As concern RP, a particular coloration can be indicative of origin, degree of degradation and/or contact with pollutants; the “amber color” degree (often called “yellowing”) has been used as parameter for determining the time a plastic pellet has remained in the environment, leading some authors to propose pellets as “environmental tracers” for hydrophobic compounds pollution [102,103,104,106]. Some of them proposed a subdivision into classes of “yellowing” based on the different gradations of the “amber color” reached by pellets due to aging, in order to correlate them with the amount of POPs absorbed during their stay in the marine environment.
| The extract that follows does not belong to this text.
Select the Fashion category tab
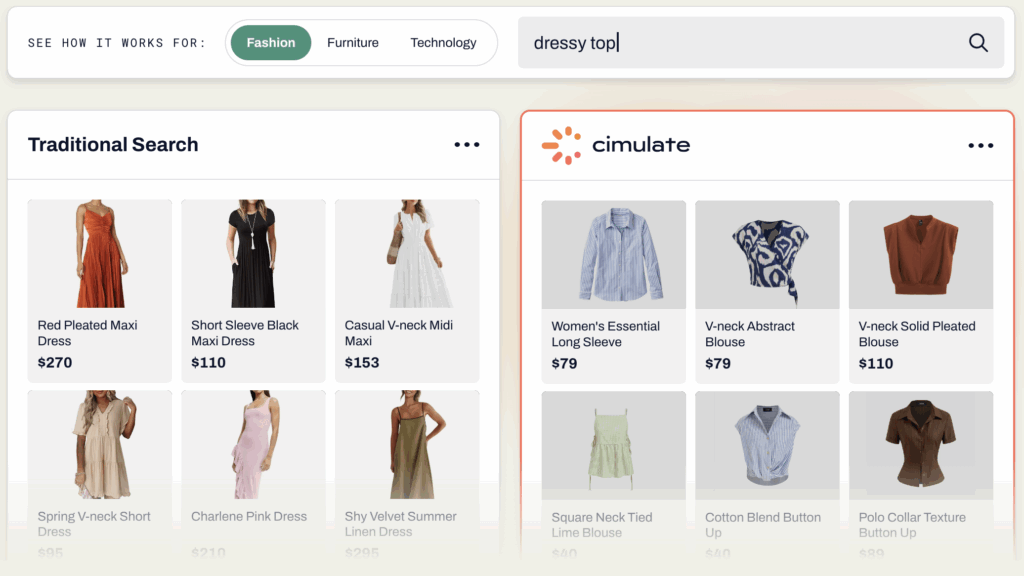1024x576 pixels. [271, 43]
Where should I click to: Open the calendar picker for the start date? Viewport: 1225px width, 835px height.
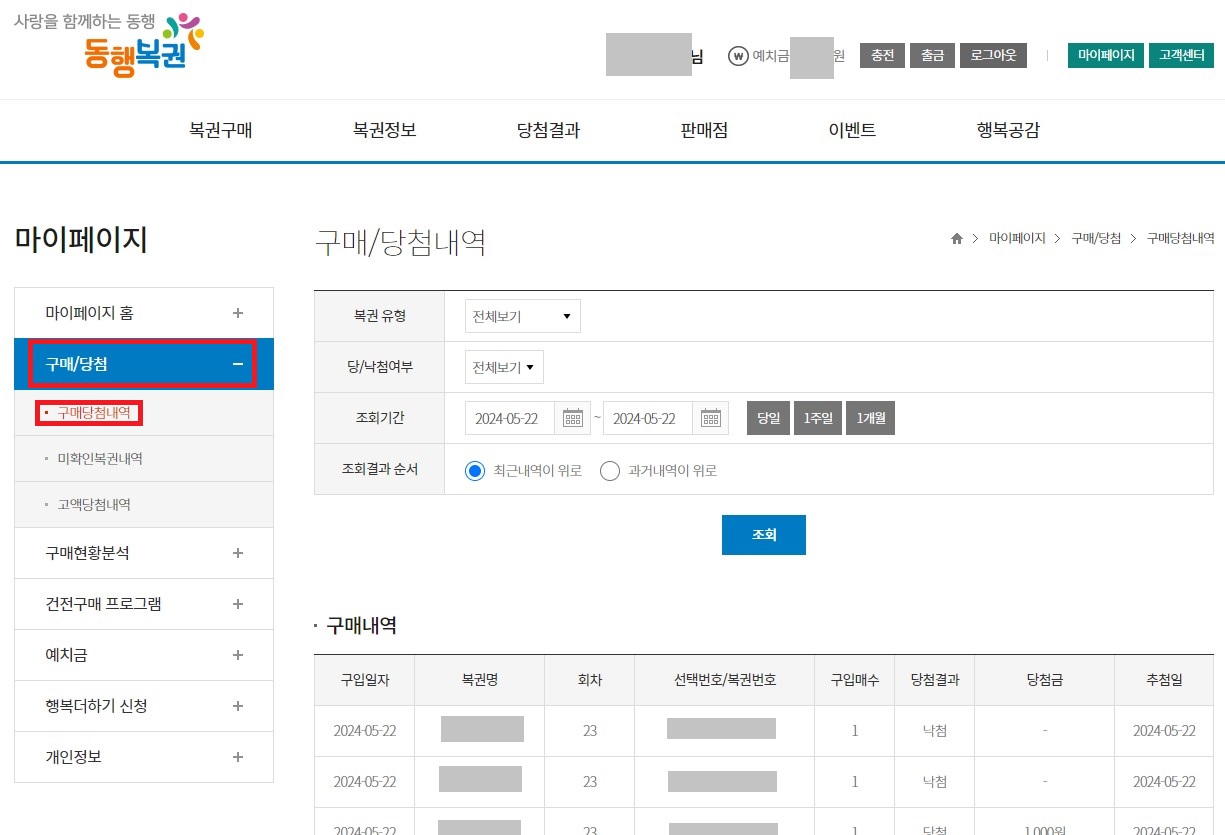(x=572, y=417)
In fact, the increased presence of toxic compounds in dark colored RP particles is of concern, as many organisms are exposed to these materials through accidental ingestion or trophic transfer [119,120]. Since our aim was not such kind of investigation, we limited ourselves to a less detailed colorimetric classification (see Material and Methods). The results show that in our samples we have an abundance of White RP. These pellets are relatively new, since the original color (TR-GL) become Amber only after about 6 months [105]. We have not found large seasonal variations to this trend and this confirms the general picture already described, i.e., that the pellets, being brought from the sea and coming mainly from the rivers, are subject to fewer variations both spatial (site to site) and seasonal, not affected by local dynamics that occur on the beaches, such as fragmentation, cleaning activities, etc. Probably, the slight increase detected in the number of white RP found in MV during winter is due to the higher contribution of this material in that season by the Arno River, along which many small and medium industries producing plastic material are located.
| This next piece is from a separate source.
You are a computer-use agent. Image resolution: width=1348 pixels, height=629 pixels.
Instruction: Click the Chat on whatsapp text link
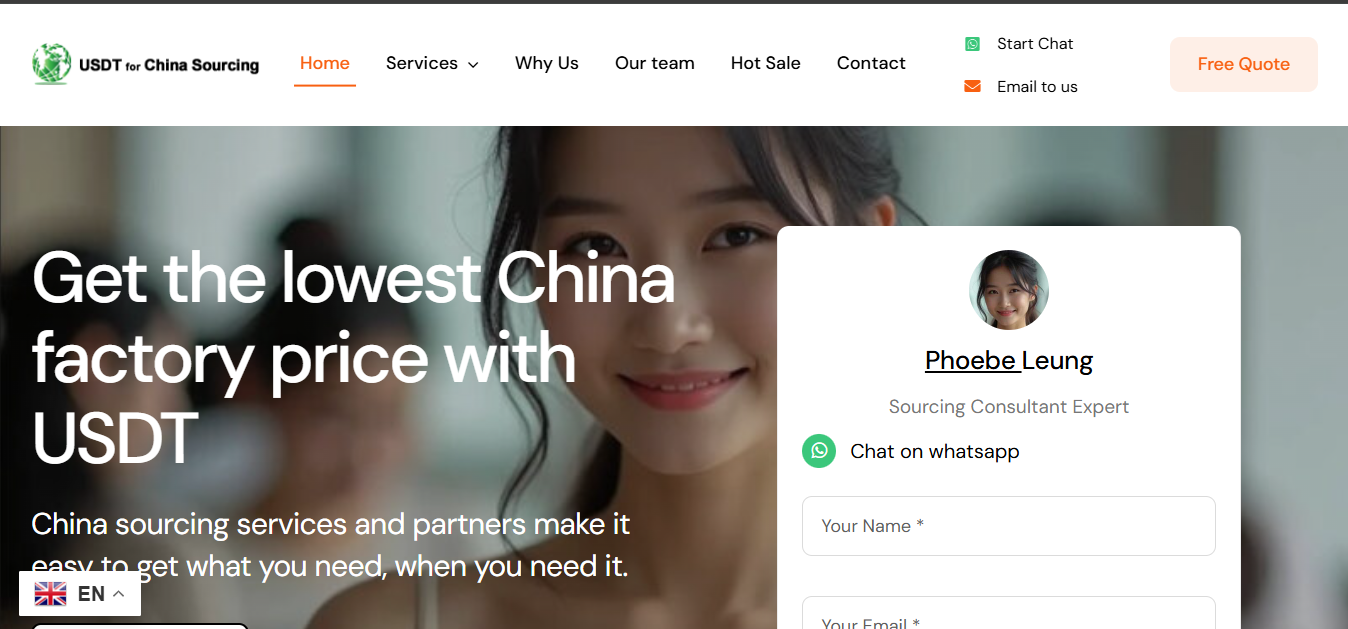click(x=935, y=451)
Regarding polymeric type, there are a wide range of polymers annually produced. Some of them float on seawater (PE, PP and, mostly, EPS, PS in a lesser extent), and consequently are able to travel long distances being found far away from their sources [6]. PVC, PA, PET or PVA may sink, due to their intrinsic high density, potentially accumulating in benthic sediments. On the beach is very common to find RP of PE and PP, with a ratio of about 3:1. Very few RP of PS can be found and practically none of other materials. The finds of this study confirm the ratio between PE and PP (Figure 8 and Table S7 in Supplementary Material). As regard FR, as they can be produced by fragmentation of material directly on the beach, we expect to find also other polymers than PE, PP and PS. However, PE and PP are the most widely used polymers in plastic products (particularly used in the packaging industry, such as bottles, packaging, etc.), as confirmed by studies on MP characterization in beaches and in the sea. These studies agree on the prevalence of PE MPs, followed by PP and other categories, with a 3:1 ratio between the first two in the Mediterranean area [56,61]. Recent works by Young and Elliott [100] in the Hawaii islands, or Karthik et al. [121] in the coasts of India, found a ratio between one-ninth and a one-third between PE and PP in the beach FR. Our finds agree with the Mediterranean results. Moreover, we do not find a distinctly prevailing polymeric differentiation between beaches, neither in general nor within the two seasons of the subsample considered in performing the polymeric analysis (Figure 8).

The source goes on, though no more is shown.